___ Supplied records ___

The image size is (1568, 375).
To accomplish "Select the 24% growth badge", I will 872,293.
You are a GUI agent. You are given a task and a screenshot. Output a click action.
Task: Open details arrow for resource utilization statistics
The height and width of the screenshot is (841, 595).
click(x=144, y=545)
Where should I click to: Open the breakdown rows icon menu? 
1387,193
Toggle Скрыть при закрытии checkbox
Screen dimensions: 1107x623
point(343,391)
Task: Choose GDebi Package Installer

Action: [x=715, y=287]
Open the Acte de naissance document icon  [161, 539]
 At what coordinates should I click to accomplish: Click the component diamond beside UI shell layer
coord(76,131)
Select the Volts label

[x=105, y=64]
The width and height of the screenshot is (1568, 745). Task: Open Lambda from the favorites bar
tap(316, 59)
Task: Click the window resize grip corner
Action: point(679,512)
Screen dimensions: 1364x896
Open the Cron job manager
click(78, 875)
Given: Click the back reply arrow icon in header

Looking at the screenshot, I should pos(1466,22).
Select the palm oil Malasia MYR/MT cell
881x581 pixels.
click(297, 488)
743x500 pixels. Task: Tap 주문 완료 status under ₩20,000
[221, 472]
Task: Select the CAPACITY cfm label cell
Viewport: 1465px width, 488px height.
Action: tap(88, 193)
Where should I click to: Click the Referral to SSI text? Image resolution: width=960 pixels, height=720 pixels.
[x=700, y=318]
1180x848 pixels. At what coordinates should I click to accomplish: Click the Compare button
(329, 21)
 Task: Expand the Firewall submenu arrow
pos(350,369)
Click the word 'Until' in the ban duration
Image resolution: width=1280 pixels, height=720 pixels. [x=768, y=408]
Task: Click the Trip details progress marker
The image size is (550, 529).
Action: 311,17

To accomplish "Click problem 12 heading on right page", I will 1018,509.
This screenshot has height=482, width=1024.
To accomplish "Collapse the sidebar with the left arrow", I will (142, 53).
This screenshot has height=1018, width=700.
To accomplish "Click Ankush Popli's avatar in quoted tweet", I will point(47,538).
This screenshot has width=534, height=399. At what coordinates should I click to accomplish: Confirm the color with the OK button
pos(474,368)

___

§ **What is being asked**
Scan the records above for the string "details", then copy each line where it turns up.

§ **Answer section**
Task: Open details arrow for resource utilization statistics
Task: Click the Trip details progress marker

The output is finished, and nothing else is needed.